_What you should do:_ The full set of records must be set down verbatim.

====== Recorded data

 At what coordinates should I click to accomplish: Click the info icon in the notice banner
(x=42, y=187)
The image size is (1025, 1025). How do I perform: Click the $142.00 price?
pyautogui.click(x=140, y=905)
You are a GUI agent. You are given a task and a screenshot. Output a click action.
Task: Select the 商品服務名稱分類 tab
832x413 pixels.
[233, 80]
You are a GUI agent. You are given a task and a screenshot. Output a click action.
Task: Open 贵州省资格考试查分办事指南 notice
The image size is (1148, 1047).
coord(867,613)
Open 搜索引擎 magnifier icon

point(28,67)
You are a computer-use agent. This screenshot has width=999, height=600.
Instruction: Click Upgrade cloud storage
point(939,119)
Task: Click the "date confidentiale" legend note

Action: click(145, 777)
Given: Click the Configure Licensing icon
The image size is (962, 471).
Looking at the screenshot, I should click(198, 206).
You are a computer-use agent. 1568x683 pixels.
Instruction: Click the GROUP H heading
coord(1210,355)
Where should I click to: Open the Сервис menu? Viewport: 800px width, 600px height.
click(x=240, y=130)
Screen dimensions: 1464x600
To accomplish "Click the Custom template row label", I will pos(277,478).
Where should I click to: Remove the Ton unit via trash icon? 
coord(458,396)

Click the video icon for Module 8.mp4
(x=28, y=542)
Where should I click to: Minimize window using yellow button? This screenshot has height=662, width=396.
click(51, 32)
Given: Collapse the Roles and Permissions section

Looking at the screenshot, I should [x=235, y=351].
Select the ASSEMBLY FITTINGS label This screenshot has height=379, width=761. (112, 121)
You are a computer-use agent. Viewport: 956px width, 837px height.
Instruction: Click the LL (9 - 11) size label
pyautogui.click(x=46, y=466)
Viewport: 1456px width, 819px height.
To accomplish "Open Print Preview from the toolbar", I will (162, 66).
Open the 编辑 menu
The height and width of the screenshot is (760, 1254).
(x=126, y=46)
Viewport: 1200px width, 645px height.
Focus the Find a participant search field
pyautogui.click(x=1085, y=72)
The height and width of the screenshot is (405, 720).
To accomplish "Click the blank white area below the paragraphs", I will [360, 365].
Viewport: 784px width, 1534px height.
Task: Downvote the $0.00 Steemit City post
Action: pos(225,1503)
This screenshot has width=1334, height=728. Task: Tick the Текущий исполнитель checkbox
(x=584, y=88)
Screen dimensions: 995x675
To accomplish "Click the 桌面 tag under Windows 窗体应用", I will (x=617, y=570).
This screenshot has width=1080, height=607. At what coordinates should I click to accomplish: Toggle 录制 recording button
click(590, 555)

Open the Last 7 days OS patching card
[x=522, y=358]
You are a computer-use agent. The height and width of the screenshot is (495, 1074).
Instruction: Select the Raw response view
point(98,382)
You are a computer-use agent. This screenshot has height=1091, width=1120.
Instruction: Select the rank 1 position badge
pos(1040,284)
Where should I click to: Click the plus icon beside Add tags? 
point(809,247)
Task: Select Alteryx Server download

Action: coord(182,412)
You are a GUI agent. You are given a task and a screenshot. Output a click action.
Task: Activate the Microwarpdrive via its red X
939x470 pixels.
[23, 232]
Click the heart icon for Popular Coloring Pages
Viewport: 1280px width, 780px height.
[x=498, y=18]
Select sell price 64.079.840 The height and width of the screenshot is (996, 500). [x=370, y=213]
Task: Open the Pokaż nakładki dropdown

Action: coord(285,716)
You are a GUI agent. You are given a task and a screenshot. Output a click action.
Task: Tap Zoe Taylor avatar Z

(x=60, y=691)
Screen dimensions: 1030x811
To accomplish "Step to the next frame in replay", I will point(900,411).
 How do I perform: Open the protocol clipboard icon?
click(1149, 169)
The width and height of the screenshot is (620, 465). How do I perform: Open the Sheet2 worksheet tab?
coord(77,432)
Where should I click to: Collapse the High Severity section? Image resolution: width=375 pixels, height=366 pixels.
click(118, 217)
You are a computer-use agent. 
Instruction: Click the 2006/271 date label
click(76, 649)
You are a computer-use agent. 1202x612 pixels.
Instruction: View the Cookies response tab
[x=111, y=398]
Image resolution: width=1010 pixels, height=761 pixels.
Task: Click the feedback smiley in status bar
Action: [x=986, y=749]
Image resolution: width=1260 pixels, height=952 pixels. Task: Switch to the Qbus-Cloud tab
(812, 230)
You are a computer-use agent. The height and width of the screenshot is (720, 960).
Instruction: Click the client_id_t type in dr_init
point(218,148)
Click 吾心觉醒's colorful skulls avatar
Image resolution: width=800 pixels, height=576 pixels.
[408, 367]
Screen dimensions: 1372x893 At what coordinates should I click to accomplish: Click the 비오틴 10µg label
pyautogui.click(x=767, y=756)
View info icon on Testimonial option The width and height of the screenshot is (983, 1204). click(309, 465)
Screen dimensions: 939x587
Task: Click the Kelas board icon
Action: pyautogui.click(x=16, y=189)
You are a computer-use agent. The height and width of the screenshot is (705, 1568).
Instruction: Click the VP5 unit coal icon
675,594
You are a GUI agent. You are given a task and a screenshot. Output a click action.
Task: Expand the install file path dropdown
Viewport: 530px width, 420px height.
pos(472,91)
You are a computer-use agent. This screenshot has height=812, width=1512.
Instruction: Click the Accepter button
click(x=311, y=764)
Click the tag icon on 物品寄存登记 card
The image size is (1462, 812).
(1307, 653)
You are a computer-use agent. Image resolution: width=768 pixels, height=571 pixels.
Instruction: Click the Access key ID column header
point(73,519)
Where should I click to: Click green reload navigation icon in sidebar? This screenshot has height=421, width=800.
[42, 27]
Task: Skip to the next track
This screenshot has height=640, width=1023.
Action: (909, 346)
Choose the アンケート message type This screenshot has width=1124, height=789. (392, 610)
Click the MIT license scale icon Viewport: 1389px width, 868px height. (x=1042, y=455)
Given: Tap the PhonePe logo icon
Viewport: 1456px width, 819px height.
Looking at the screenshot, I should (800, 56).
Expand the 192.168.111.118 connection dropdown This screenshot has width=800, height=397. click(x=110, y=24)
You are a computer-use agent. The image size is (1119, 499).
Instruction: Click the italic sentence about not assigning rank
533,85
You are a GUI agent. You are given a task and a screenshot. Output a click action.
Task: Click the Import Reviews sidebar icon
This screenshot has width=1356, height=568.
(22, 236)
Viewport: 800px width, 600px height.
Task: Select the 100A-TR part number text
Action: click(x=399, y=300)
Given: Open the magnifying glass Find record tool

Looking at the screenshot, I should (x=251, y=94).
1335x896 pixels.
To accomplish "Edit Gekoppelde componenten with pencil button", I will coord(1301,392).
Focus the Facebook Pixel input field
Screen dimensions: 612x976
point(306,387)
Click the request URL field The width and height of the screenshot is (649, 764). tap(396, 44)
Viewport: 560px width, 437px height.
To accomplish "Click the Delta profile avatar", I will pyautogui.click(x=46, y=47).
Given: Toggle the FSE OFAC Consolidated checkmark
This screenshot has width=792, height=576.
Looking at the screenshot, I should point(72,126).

============

_Solution:_
 At what coordinates should I click to accomplish: Click the info icon in the notice banner
(x=42, y=187)
The image size is (1025, 1025). How do I perform: Click the $142.00 price?
pyautogui.click(x=140, y=905)
You are a GUI agent. You are given a task and a screenshot. Output a click action.
Task: Select the 商品服務名稱分類 tab
832x413 pixels.
[233, 80]
You are a GUI agent. You are given a task and a screenshot. Output a click action.
Task: Open 贵州省资格考试查分办事指南 notice
The image size is (1148, 1047).
coord(867,613)
Open 搜索引擎 magnifier icon

point(28,67)
You are a computer-use agent. This screenshot has width=999, height=600.
Instruction: Click Upgrade cloud storage
point(939,119)
Task: Click the "date confidentiale" legend note

Action: click(145, 777)
Given: Click the Configure Licensing icon
The image size is (962, 471).
Looking at the screenshot, I should click(198, 206).
You are a computer-use agent. 1568x683 pixels.
Instruction: Click the GROUP H heading
coord(1210,355)
Where should I click to: Open the Сервис menu? Viewport: 800px width, 600px height.
click(x=240, y=130)
Screen dimensions: 1464x600
To accomplish "Click the Custom template row label", I will pos(277,478).
Where should I click to: Remove the Ton unit via trash icon? 
coord(458,396)

Click the video icon for Module 8.mp4
(x=28, y=542)
Where should I click to: Minimize window using yellow button? This screenshot has height=662, width=396.
click(51, 32)
Given: Collapse the Roles and Permissions section

Looking at the screenshot, I should [x=235, y=351].
Select the ASSEMBLY FITTINGS label This screenshot has height=379, width=761. (112, 121)
You are a computer-use agent. Viewport: 956px width, 837px height.
Instruction: Click the LL (9 - 11) size label
pyautogui.click(x=46, y=466)
Viewport: 1456px width, 819px height.
To accomplish "Open Print Preview from the toolbar", I will (162, 66).
Open the 编辑 menu
The height and width of the screenshot is (760, 1254).
(x=126, y=46)
Viewport: 1200px width, 645px height.
Focus the Find a participant search field
pyautogui.click(x=1085, y=72)
The height and width of the screenshot is (405, 720).
To accomplish "Click the blank white area below the paragraphs", I will [360, 365].
Viewport: 784px width, 1534px height.
Task: Downvote the $0.00 Steemit City post
Action: pos(225,1503)
This screenshot has width=1334, height=728. Task: Tick the Текущий исполнитель checkbox
(x=584, y=88)
Screen dimensions: 995x675
To accomplish "Click the 桌面 tag under Windows 窗体应用", I will (x=617, y=570).
This screenshot has width=1080, height=607. At what coordinates should I click to accomplish: Toggle 录制 recording button
click(590, 555)

Open the Last 7 days OS patching card
[x=522, y=358]
You are a computer-use agent. The height and width of the screenshot is (495, 1074).
Instruction: Select the Raw response view
point(98,382)
You are a computer-use agent. This screenshot has height=1091, width=1120.
Instruction: Select the rank 1 position badge
pos(1040,284)
Where should I click to: Click the plus icon beside Add tags? 
point(809,247)
Task: Select Alteryx Server download

Action: coord(182,412)
You are a GUI agent. You are given a task and a screenshot. Output a click action.
Task: Activate the Microwarpdrive via its red X
939x470 pixels.
[23, 232]
Click the heart icon for Popular Coloring Pages
Viewport: 1280px width, 780px height.
[x=498, y=18]
Select sell price 64.079.840 The height and width of the screenshot is (996, 500). [x=370, y=213]
Task: Open the Pokaż nakładki dropdown

Action: coord(285,716)
You are a GUI agent. You are given a task and a screenshot. Output a click action.
Task: Tap Zoe Taylor avatar Z

(x=60, y=691)
Screen dimensions: 1030x811
To accomplish "Step to the next frame in replay", I will point(900,411).
 How do I perform: Open the protocol clipboard icon?
click(1149, 169)
The width and height of the screenshot is (620, 465). How do I perform: Open the Sheet2 worksheet tab?
coord(77,432)
Where should I click to: Collapse the High Severity section? Image resolution: width=375 pixels, height=366 pixels.
click(118, 217)
You are a computer-use agent. 
Instruction: Click the 2006/271 date label
click(76, 649)
You are a computer-use agent. 1202x612 pixels.
Instruction: View the Cookies response tab
[x=111, y=398]
Image resolution: width=1010 pixels, height=761 pixels.
Task: Click the feedback smiley in status bar
Action: [x=986, y=749]
Image resolution: width=1260 pixels, height=952 pixels. Task: Switch to the Qbus-Cloud tab
(812, 230)
You are a computer-use agent. The height and width of the screenshot is (720, 960).
Instruction: Click the client_id_t type in dr_init
point(218,148)
Click 吾心觉醒's colorful skulls avatar
Image resolution: width=800 pixels, height=576 pixels.
[408, 367]
Screen dimensions: 1372x893 At what coordinates should I click to accomplish: Click the 비오틴 10µg label
pyautogui.click(x=767, y=756)
View info icon on Testimonial option The width and height of the screenshot is (983, 1204). click(309, 465)
Screen dimensions: 939x587
Task: Click the Kelas board icon
Action: pyautogui.click(x=16, y=189)
You are a computer-use agent. The height and width of the screenshot is (705, 1568).
Instruction: Click the VP5 unit coal icon
675,594
You are a GUI agent. You are given a task and a screenshot. Output a click action.
Task: Expand the install file path dropdown
Viewport: 530px width, 420px height.
pos(472,91)
You are a computer-use agent. This screenshot has height=812, width=1512.
Instruction: Click the Accepter button
click(x=311, y=764)
Click the tag icon on 物品寄存登记 card
The image size is (1462, 812).
(1307, 653)
You are a computer-use agent. Image resolution: width=768 pixels, height=571 pixels.
Instruction: Click the Access key ID column header
point(73,519)
Where should I click to: Click green reload navigation icon in sidebar? This screenshot has height=421, width=800.
[42, 27]
Task: Skip to the next track
This screenshot has height=640, width=1023.
Action: (909, 346)
Choose the アンケート message type This screenshot has width=1124, height=789. (392, 610)
Click the MIT license scale icon Viewport: 1389px width, 868px height. (x=1042, y=455)
Given: Tap the PhonePe logo icon
Viewport: 1456px width, 819px height.
Looking at the screenshot, I should (800, 56).
Expand the 192.168.111.118 connection dropdown This screenshot has width=800, height=397. click(x=110, y=24)
You are a computer-use agent. The image size is (1119, 499).
Instruction: Click the italic sentence about not assigning rank
533,85
You are a GUI agent. You are given a task and a screenshot. Output a click action.
Task: Click the Import Reviews sidebar icon
This screenshot has width=1356, height=568.
(22, 236)
Viewport: 800px width, 600px height.
Task: Select the 100A-TR part number text
Action: click(x=399, y=300)
Given: Open the magnifying glass Find record tool

Looking at the screenshot, I should (x=251, y=94).
1335x896 pixels.
To accomplish "Edit Gekoppelde componenten with pencil button", I will coord(1301,392).
Focus the Facebook Pixel input field
Screen dimensions: 612x976
point(306,387)
Click the request URL field The width and height of the screenshot is (649, 764). tap(396, 44)
Viewport: 560px width, 437px height.
To accomplish "Click the Delta profile avatar", I will pyautogui.click(x=46, y=47).
Given: Toggle the FSE OFAC Consolidated checkmark
This screenshot has width=792, height=576.
Looking at the screenshot, I should point(72,126).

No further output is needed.